The U.S. government jobs report due on Friday is expected to show the unemployment rate jumped to 16% in April, which would shatter the post-World War Two record of 10.8% set November 1982.
A weekly U.S. government report due on Thursday is forecast to show another 3 million people filed claims for unemployment, adding to the 30.3 million claims of the previous few weeks.
The European Commission on Wednesday forecast the euro zone economy would contract by a record 7.7% this year, and warned that public debt and budget deficits will balloon on spending to offset the damage from the pandemic.
That undercut optimism, sending the pan-European STOXX 600 index down 0.4%.
MSCI’s gauge of stocks across the shed 0.42% on Wednesday.
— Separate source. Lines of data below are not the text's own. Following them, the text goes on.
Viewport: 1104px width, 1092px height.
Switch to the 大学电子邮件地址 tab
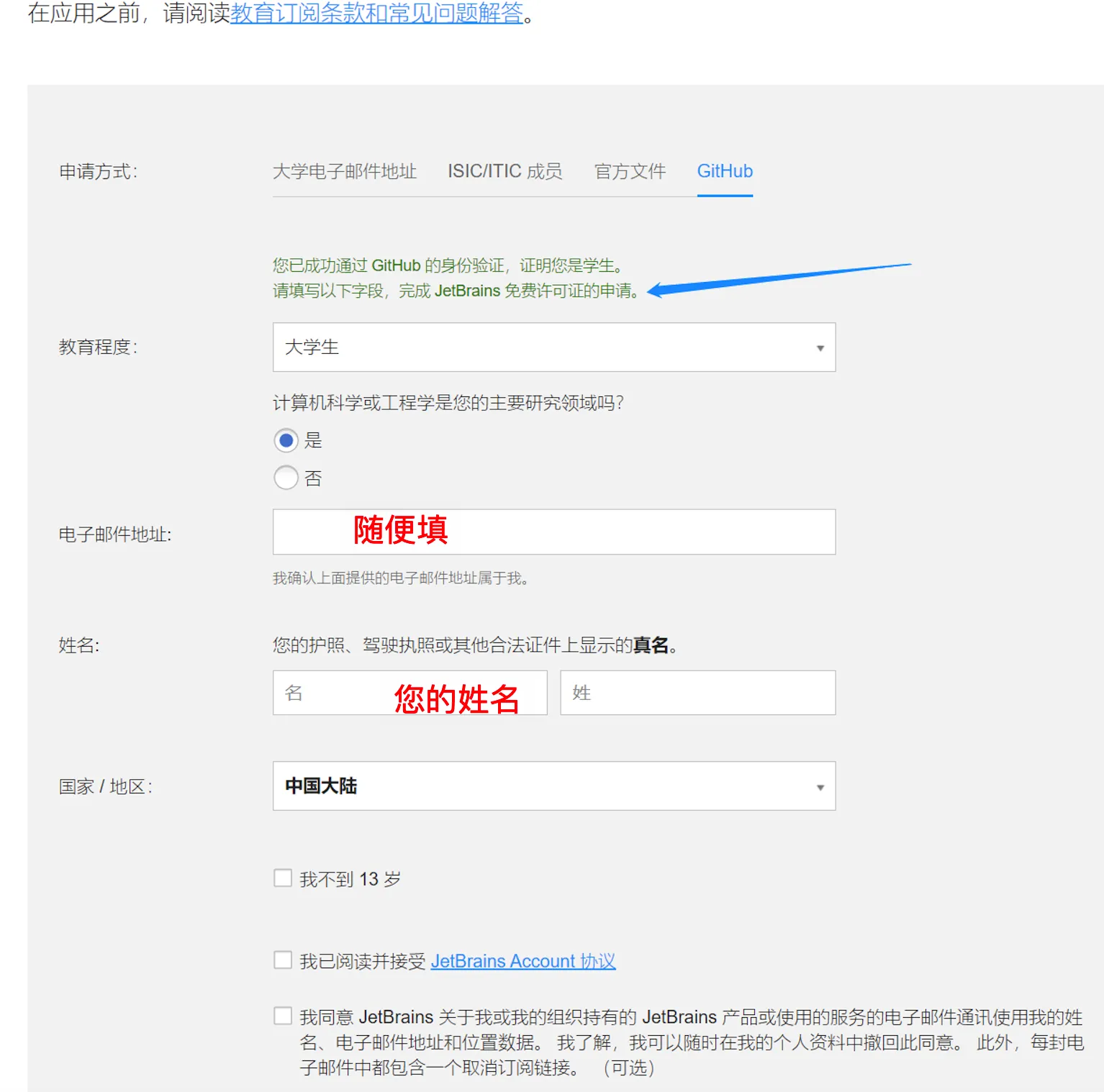click(344, 171)
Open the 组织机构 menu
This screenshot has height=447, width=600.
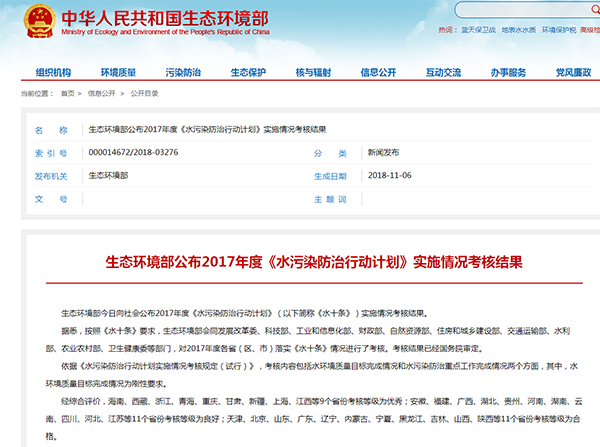[53, 73]
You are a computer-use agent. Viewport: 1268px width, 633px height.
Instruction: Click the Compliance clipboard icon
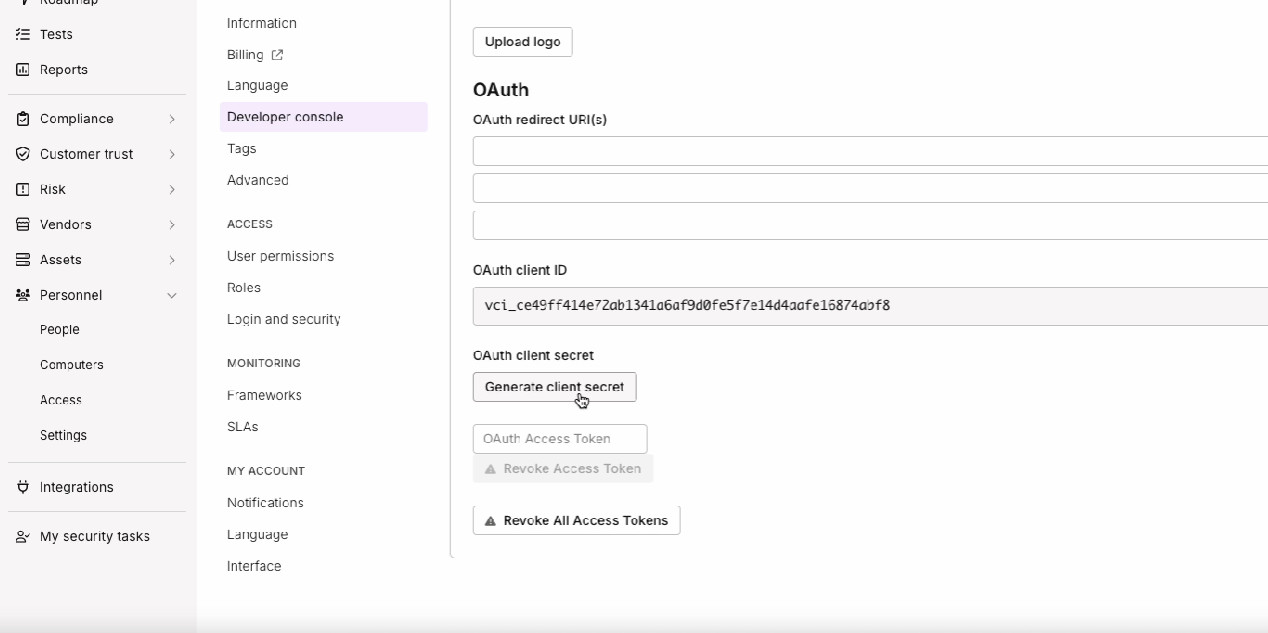[22, 119]
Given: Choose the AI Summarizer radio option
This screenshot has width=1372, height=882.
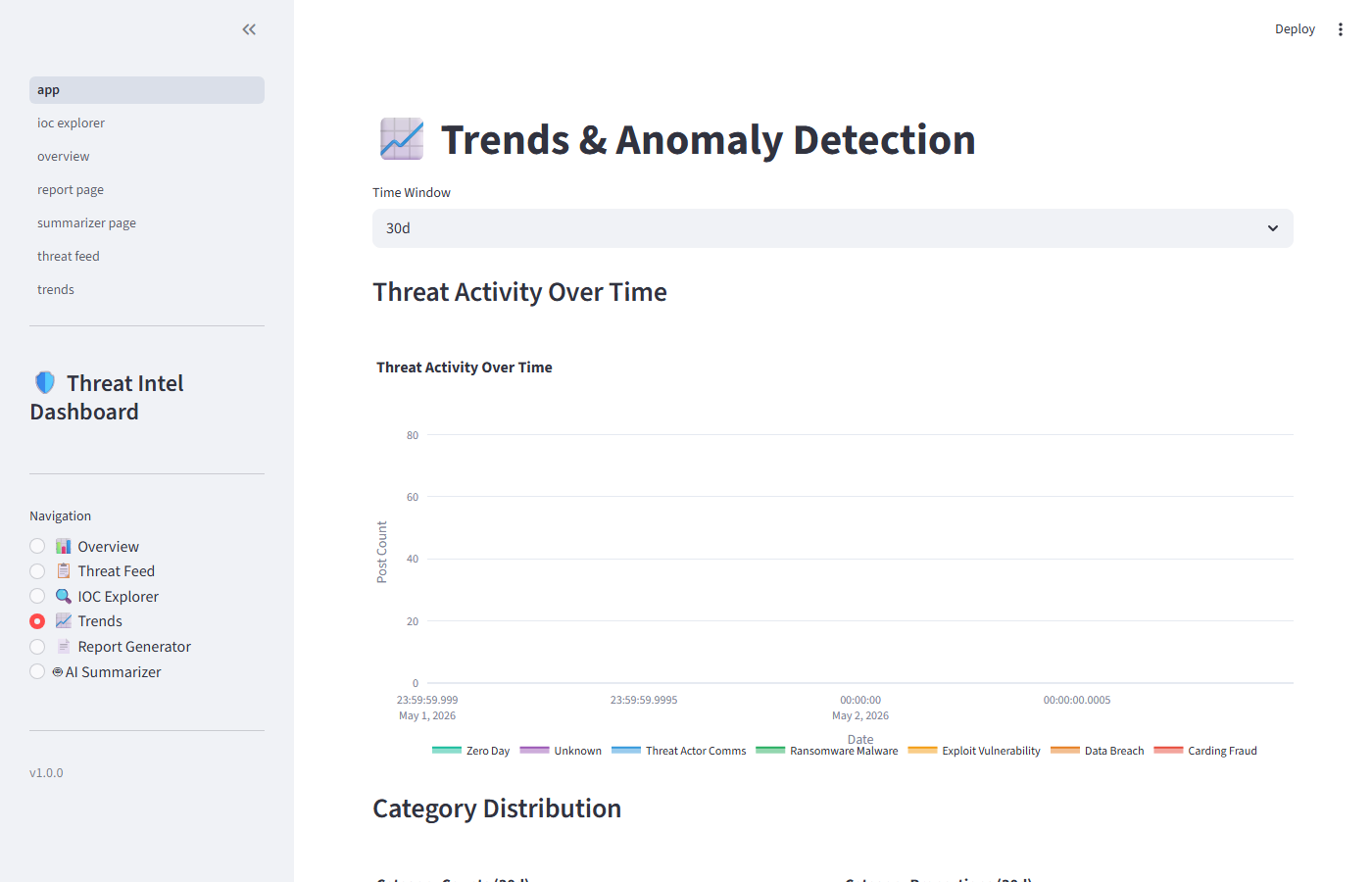Looking at the screenshot, I should 37,671.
Longer-dated U.S. Treasury yields jumped to three-week highs on Wednesday after the government sharply increased the size of its long-dated debt auctions to finance its expanding deficit.
Benchmark 10-year note yields jumped as high as 0.743% on Wednesday, the most since April 15.
Gold fell further on Wednesday under the pressure of a stronger dollar and expectations that supplies will grow as bullion refineries resume operations. Spot gold, which had dipped 1.1% in the New York afternoon, added 0.1% to $1,686.54 an ounce.